I have just found a completely different type of comic, and it is just what I needed after wrapping up a busy week before a holiday.
Ambient Comics by Nadine Redlich is a collection to induce meditation and quiet observation. Each page has six panels showing an object as time passes. For example, as shown here, the shadow of a stick moving through the day, or a banana aging.
Some — such as the house on fire or the field of wheat — I didn’t immediately see a distinction among the panels, so I had to stop and focus and really pay attention to what I was looking at. That’s good practice. other times, I was pleased by how much she could communicate swiftly in a basic drawing with minimal shapes, as with the silhouette of a plane leaving a contrail across the sky, or the moon seen through a barred window.

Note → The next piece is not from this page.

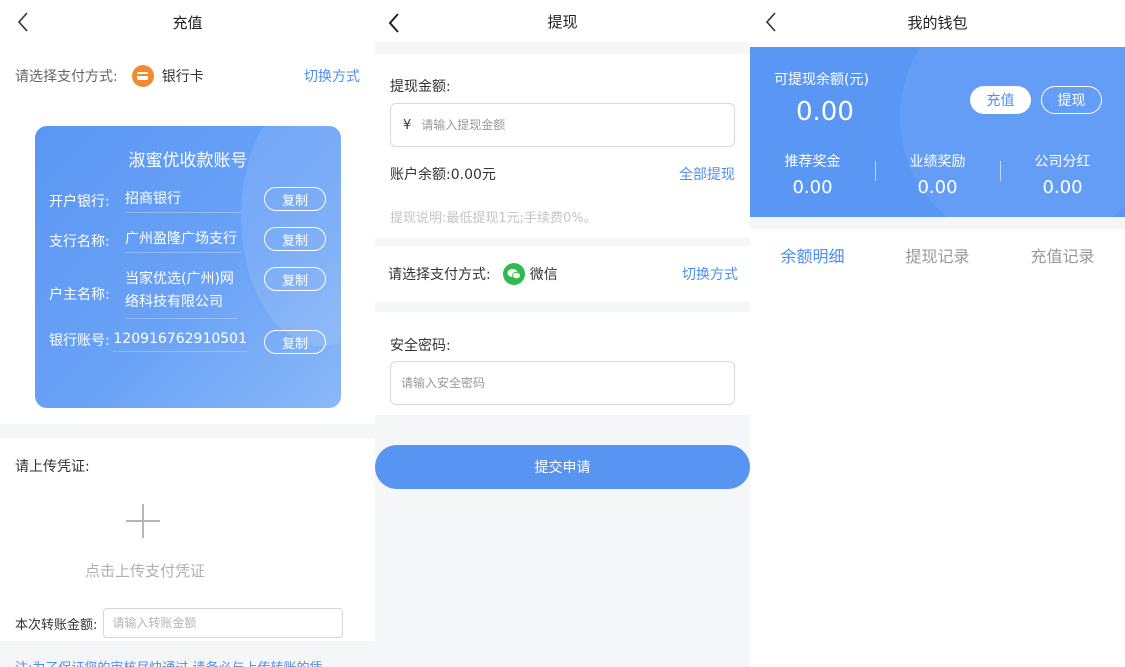  I want to click on account-balance: 账户余额:0.00元, so click(443, 175).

Some are less linear than others. The sequence of a cake baking only can be set up one way, but the children’s swings swaying in the wind could nearly be circular. The scale of the images range from interstellar to the most personal (a pimple). and the one of a computer wait symbol is just tweaking the readers.
I never knew what the next page would bring, and I found that exciting, in contrast with the simplicity of the content shown. This is a whimsical read like nothing else I’ve seen.
Ambient Comics is published by Rotopol out of Germany, and the only place I’ve seen it available is their online store (available in English). (The publisher supplied a digital review copy.)